Il ne fallut guère de temps pour se rendre compte que Claire Désert -qui avouera pendant l’interview séparant les deux parties du récital ne pas jouer toutes les sonates du maître de Bonn- est une vraie beethovénienne. Il y a chez elle cette façon d’aller à l’essentiel, de ne pas s’embarrasser de joliesses de toutes façons hors de propos, voire de faire preuve à certains moments d’une certaine rugosité qui est la marque de cette honnêteté foncière, de ce sérieux sans sécheresse ni lourdeur et de cette vraie humilité qui distingue un certain type d’interprètes de cette musique, tels le très sous-estimé Hans Richter-Haaser, Serkin ou Backhaus. Après un premier mouvement joué d’un seul jet, Claire Désert offrit un Adagio à l’articulation impeccable et où le bref passage qui semble annoncer Schubert fut rendu avec beaucoup de tendresse. Quant à l’envoûtant Allegretto final, on a déjà entendu cet irrésistible mouvement perpétuel enlevé avec plus de grâce mais rarement avec plus de profondeur.
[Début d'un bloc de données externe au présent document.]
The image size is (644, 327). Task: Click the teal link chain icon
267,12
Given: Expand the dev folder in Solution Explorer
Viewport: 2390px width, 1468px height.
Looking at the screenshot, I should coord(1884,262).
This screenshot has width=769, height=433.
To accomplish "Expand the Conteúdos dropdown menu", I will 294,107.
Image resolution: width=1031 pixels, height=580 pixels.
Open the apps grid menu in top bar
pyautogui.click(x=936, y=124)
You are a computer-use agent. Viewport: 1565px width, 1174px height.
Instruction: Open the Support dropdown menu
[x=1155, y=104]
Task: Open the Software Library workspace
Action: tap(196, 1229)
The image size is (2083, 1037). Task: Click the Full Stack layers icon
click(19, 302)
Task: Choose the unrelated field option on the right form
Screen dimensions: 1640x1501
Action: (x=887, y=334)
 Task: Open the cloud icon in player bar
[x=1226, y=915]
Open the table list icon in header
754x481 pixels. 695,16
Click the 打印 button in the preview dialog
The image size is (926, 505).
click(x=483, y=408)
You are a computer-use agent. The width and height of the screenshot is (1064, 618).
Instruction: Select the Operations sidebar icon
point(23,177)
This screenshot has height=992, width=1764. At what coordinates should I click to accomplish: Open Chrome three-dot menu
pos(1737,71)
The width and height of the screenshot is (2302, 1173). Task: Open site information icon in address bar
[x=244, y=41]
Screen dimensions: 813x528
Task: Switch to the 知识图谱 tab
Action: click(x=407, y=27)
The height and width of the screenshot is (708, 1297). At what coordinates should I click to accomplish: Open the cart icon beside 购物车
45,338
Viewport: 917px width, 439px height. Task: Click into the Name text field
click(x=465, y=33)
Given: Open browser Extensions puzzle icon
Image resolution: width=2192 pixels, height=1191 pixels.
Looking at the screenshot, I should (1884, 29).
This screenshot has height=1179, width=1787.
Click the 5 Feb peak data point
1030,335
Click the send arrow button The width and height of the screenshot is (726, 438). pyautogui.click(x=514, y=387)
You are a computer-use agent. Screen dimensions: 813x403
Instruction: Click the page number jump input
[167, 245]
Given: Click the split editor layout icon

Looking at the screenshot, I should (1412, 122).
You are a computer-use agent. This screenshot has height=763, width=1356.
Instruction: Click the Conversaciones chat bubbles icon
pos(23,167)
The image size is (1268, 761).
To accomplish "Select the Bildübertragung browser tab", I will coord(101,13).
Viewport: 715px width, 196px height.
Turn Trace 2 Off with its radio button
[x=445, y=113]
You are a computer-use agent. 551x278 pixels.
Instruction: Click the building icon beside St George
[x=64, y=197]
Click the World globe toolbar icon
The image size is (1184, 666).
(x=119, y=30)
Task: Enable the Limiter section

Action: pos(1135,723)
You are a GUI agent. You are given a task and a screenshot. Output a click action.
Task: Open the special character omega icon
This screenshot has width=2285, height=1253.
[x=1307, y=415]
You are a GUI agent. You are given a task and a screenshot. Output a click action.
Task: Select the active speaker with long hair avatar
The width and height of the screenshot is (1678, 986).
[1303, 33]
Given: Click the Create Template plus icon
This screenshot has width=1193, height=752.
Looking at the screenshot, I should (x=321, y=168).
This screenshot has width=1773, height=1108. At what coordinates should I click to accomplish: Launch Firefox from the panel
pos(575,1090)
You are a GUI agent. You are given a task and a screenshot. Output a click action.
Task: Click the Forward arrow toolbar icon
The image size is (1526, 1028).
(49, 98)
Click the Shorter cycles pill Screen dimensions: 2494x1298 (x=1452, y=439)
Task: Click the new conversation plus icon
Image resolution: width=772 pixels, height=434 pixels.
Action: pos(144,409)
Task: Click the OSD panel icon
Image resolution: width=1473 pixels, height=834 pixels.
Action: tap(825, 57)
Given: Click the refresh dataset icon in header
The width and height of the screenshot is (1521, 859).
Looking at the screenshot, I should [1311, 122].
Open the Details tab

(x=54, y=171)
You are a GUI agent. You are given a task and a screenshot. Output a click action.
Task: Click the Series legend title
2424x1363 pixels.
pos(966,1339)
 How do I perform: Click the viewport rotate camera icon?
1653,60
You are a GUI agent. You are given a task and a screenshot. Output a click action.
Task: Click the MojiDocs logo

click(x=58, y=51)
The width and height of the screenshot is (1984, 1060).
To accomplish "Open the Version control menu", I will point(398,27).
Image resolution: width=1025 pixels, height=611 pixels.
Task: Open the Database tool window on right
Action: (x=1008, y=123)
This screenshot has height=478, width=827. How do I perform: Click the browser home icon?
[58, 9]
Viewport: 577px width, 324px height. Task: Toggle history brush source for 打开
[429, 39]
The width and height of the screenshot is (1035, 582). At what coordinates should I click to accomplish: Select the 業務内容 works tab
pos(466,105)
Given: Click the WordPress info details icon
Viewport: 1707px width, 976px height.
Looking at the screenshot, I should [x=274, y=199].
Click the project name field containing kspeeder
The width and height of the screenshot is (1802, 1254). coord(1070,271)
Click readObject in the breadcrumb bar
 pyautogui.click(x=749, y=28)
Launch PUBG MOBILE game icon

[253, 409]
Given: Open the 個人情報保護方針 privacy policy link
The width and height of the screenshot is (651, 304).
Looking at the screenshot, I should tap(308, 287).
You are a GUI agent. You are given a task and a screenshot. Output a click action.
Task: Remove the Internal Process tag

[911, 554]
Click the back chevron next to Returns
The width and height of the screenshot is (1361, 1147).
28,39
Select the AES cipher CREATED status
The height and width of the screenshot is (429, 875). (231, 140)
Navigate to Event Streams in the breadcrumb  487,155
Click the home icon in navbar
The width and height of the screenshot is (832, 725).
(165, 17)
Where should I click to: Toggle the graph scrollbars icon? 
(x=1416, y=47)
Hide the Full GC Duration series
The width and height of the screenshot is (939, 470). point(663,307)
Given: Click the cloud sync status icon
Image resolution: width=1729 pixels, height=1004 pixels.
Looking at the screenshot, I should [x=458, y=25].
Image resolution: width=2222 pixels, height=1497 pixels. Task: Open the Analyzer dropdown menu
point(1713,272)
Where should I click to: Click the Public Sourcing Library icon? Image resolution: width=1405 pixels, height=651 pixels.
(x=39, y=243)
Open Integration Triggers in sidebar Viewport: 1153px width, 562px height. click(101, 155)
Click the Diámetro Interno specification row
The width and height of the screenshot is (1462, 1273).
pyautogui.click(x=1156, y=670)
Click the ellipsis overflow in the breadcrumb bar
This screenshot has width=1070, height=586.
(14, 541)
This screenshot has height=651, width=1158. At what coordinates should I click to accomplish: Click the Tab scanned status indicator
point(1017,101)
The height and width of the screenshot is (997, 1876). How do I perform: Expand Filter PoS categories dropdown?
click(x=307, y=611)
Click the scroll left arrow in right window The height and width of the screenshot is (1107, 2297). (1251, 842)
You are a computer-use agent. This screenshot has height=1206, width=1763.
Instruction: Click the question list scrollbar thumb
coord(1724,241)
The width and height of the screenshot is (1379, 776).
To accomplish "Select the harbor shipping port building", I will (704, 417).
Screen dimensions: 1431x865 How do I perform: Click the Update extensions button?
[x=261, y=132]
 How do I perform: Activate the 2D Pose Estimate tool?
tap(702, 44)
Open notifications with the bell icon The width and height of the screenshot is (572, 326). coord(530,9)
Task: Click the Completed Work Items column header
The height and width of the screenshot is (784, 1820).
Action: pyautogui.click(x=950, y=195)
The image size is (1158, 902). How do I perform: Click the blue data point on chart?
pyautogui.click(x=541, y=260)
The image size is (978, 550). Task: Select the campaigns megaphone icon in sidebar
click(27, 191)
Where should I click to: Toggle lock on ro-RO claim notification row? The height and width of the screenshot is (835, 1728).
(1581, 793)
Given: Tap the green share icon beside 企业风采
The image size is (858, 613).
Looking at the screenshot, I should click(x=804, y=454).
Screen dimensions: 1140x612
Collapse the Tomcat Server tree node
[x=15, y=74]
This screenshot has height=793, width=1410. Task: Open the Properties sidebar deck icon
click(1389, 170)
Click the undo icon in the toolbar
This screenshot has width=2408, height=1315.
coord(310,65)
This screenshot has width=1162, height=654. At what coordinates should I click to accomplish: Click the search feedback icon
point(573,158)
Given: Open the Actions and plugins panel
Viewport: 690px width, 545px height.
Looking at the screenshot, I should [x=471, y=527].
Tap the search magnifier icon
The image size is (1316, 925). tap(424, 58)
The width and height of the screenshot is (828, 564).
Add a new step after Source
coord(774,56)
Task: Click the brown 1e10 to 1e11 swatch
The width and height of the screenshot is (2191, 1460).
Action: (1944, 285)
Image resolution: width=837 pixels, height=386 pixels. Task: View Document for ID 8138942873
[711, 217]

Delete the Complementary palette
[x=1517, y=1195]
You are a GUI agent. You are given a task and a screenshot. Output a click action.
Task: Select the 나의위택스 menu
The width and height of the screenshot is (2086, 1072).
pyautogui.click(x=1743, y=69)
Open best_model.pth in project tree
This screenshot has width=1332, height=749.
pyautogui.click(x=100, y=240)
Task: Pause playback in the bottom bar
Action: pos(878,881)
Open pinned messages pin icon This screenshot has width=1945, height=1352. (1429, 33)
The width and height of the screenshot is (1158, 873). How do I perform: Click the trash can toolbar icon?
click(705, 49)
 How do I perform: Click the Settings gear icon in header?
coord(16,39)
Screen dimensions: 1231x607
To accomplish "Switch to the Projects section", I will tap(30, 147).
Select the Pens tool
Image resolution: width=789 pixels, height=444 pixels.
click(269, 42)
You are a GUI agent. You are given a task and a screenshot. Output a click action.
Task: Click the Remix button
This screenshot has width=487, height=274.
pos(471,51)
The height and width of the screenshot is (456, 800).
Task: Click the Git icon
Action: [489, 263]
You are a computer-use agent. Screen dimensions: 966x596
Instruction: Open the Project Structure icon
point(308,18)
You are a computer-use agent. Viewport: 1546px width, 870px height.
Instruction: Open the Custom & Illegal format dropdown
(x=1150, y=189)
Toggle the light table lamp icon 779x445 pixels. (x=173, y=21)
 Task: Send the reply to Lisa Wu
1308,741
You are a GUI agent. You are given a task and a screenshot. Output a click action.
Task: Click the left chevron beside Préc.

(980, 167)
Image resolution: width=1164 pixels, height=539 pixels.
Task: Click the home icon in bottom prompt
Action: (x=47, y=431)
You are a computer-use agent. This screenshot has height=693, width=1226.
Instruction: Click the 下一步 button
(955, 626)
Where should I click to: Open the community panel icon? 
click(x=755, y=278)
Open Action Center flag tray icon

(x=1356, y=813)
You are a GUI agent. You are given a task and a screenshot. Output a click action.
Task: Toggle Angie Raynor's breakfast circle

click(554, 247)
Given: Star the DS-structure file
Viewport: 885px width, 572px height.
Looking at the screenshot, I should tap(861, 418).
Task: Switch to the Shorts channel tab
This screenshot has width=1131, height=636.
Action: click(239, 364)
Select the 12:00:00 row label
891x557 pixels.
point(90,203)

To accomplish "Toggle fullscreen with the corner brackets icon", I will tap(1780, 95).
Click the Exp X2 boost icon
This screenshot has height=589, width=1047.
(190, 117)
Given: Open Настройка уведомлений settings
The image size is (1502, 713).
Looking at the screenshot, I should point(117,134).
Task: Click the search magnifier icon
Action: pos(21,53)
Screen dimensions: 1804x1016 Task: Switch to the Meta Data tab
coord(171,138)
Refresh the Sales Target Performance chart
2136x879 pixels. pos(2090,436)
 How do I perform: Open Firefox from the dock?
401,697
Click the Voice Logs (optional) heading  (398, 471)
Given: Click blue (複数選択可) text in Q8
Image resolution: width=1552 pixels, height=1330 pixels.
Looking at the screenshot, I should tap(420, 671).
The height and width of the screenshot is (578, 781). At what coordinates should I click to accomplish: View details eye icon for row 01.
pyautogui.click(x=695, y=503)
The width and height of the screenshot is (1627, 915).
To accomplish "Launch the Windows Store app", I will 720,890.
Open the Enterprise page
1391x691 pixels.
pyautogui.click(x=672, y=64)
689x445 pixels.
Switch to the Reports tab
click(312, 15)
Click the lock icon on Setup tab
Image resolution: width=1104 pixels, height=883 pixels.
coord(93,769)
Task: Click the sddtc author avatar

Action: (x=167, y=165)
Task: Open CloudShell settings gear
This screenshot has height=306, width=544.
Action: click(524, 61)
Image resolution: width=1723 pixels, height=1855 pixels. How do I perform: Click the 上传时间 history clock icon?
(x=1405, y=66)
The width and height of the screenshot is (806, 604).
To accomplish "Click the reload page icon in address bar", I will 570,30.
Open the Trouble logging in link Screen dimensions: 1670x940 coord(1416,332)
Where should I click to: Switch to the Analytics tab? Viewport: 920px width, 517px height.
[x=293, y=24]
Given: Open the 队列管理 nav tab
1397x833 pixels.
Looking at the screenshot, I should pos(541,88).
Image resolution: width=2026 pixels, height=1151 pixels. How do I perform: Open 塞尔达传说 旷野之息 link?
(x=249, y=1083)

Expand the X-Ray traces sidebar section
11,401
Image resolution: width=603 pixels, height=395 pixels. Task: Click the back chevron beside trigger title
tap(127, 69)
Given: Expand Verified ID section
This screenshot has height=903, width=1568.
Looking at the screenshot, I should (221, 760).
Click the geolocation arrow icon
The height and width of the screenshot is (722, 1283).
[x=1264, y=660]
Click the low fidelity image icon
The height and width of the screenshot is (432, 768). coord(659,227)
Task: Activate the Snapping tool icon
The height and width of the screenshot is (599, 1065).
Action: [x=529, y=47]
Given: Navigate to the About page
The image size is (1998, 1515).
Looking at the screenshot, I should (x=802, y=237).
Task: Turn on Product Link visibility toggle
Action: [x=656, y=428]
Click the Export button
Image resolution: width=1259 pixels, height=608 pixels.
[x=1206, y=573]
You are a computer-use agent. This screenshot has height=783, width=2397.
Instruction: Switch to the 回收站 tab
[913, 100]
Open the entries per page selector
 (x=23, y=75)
Autre mérite de cette interprète remarquable : elle ne se contente pas des tubes du répertoire standard, mais se donne la peine de trouver de véritables perles. 

C’est ainsi qu’elle offrit une très belle version  -jouée avec partition sur tablette- des Sept études sur un thème de Beethoven de Schumann (partition publiée pour la première fois en 1976 seulement), où l’immortel thème de l’Allegretto de la Septième symphonie se trouve métamorphosé  avec énormément d’imagination en ce que Schumann qualifiait modestement d’Exercices.

On félicitera également la pianiste d’avoir mis à son programme six des Elf Humoresken de Jörg Widmann, l’un des plus intéressants compositeurs d’aujourd’hui et qui se réclame ici ouvertement de Schumann, cependant souvent filtré par Bartók et Ligeti. Claire Désert -jouant ici avec partition papier- s’en montra une interprète inspirée, faisant preuve tour à tour de réflexes félins comme d’un romantisme sincère. Elle maîtrisa superbement l’espèce de course à l’abîme de la septième de ces pièces, jouée en dernier.

Retour à Schumann avec la grande Fantaisie. Op. 17. C’est à un véritable kaléidoscope d’émotions que nous convie la remarquable interprète qui fait preuve d’une logique musicale imparable dans une oeuvre qui paraît si souvent morcelée. Sa magnifique compréhension de cet extraordinaire alliage de poésie, d’agitation, de passion et d’indicible mélancolie débouche sur un dernier mouvement fascinant qui tient du rêve éveillé. Claire Désert s’implique ici corps et âme et vit davantage cette fascinante partition qu’elle ne la joue. Superbe.

On aurait cru la pianiste trop épuisée pour accorder un bis, mais devant l’enthousiasme justifié d’un public conquis, elle revint sur scène pour nous offrir un superbe «Oiseau-prophète» extrait des Scènes de la Forêt, toujours de Schumann.

Bruxelles, Flagey, le 12 juillet 2020.